Comment le design est-il perçu par le grand public ou le consommateur ?
J.L. Je ne suis pas certain de ce que les uns ou les autres mettent derrière le mot design. Il n’y a pas a priori d’immenses attentes en matière de design : soit on est au-dessus, soit en dessous. C’est donc à nous (et aux marques), collectivement, d’expliquer clairement ce que sont les leviers du design et pourquoi ils sont si importants.
De façon générale, sur quoi les marques doivent-elles accélérer ?

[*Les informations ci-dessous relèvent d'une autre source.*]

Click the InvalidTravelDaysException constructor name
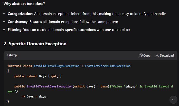179x106 pixels. click(49, 87)
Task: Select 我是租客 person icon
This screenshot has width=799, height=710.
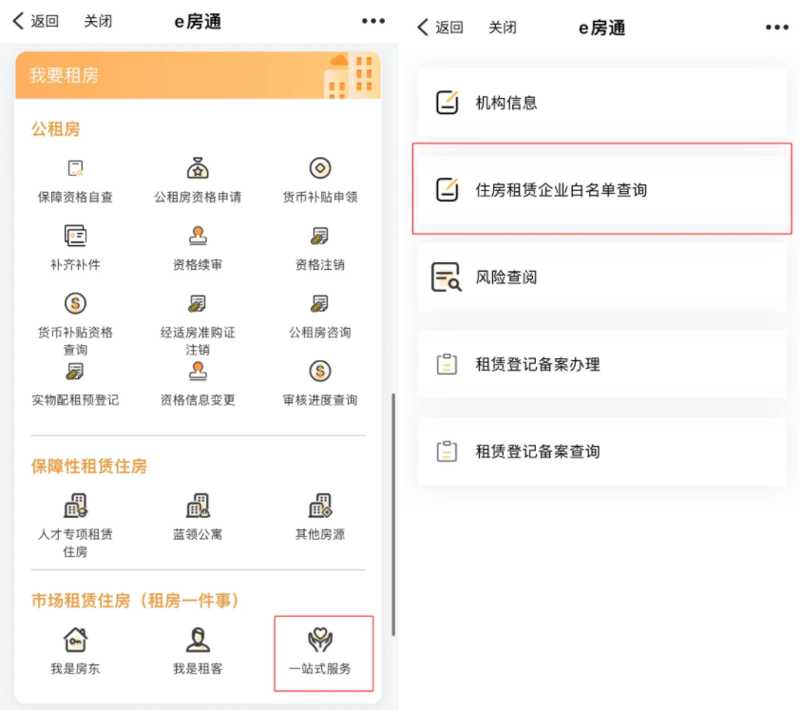Action: pos(198,640)
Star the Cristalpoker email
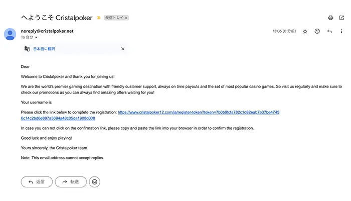 [x=305, y=31]
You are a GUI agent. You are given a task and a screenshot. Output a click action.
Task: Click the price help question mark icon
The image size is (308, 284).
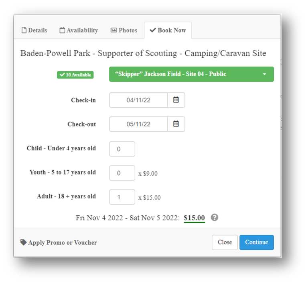click(215, 218)
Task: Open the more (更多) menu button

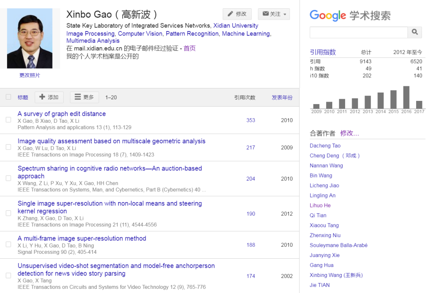Action: coord(84,97)
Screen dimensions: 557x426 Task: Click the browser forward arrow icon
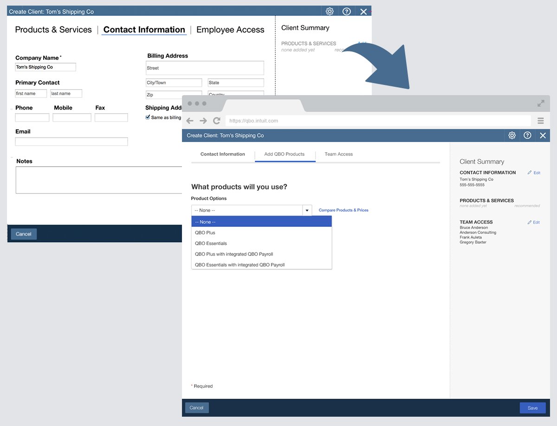(203, 121)
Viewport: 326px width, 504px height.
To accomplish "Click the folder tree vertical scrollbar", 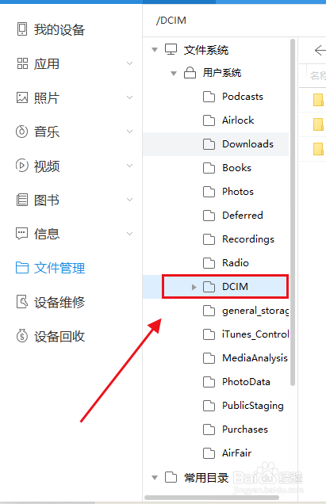I will click(293, 212).
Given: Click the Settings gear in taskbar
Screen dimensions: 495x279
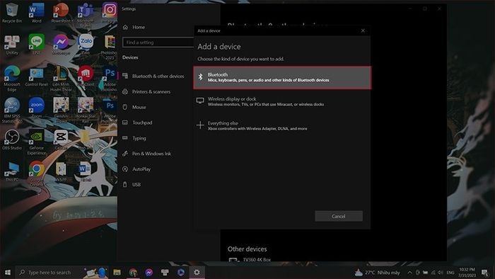Looking at the screenshot, I should [197, 272].
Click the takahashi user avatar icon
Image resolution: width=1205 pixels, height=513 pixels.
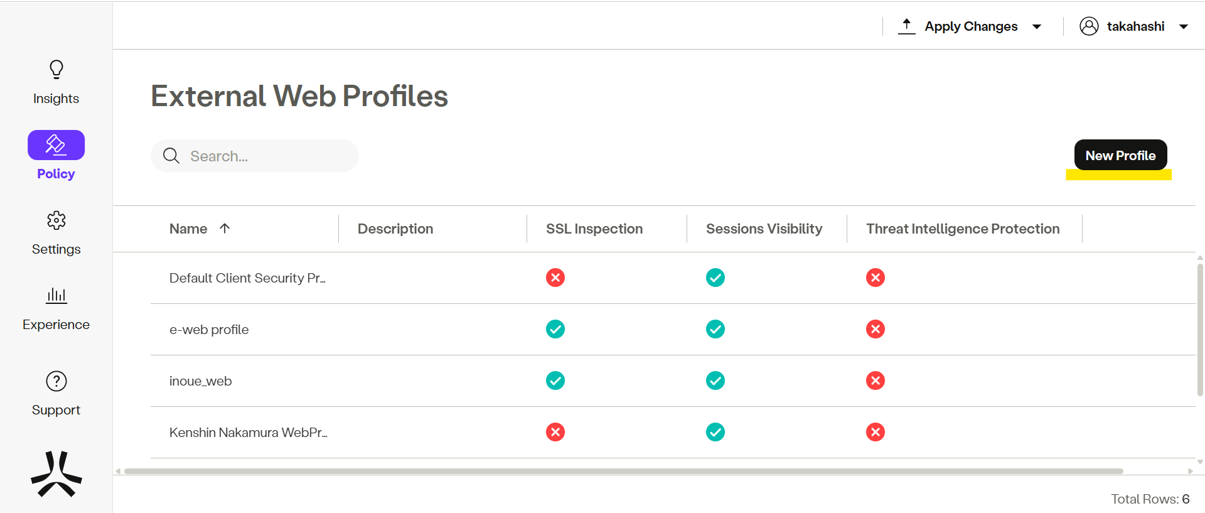[1089, 26]
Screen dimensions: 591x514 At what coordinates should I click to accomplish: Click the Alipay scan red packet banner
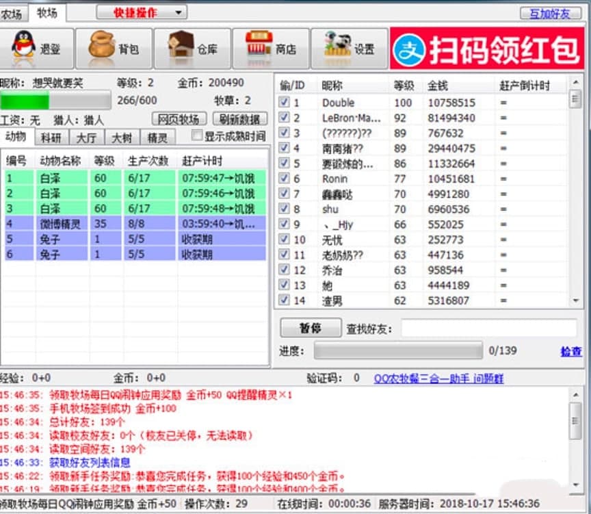tap(490, 48)
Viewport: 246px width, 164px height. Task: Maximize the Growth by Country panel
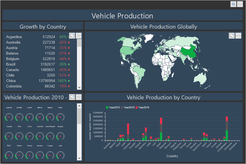pos(72,36)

J.L. Comme je le disais, la marque est un matériau vivant et je trouve, que, dans la relation avec les clients, on n’arrive pas toujours à convaincre comme il le faudrait qu’elle est une véritable boussole stratégique. On devrait pouvoir aller dans les Comex et parler de stratégie. Et même si le business model d’une agence de design est calé sur le mode projet, on devrait être capable de se situer au niveau de la gouvernance de la marque. C’est l’une des raisons pour lesquelles j’ai rejoint l’ADC (ndlr : Association Design Conseil) pour apporter ma part au sein d’une corporation qui ne porte pas toujours une parole unifiée.
Un message pour terminer ?
J.L. Je serais ravi que collectivement on puisse faire rayonner le design français. On a trop entendu qu’il n’y a pas assez de design français en France, ce qui n’est pas tout à fait exact. Par exemple, nous avons de remarquables professionnels de la typographie : voilà un levier – parmi d’autres – pour mettre en valeur le design français.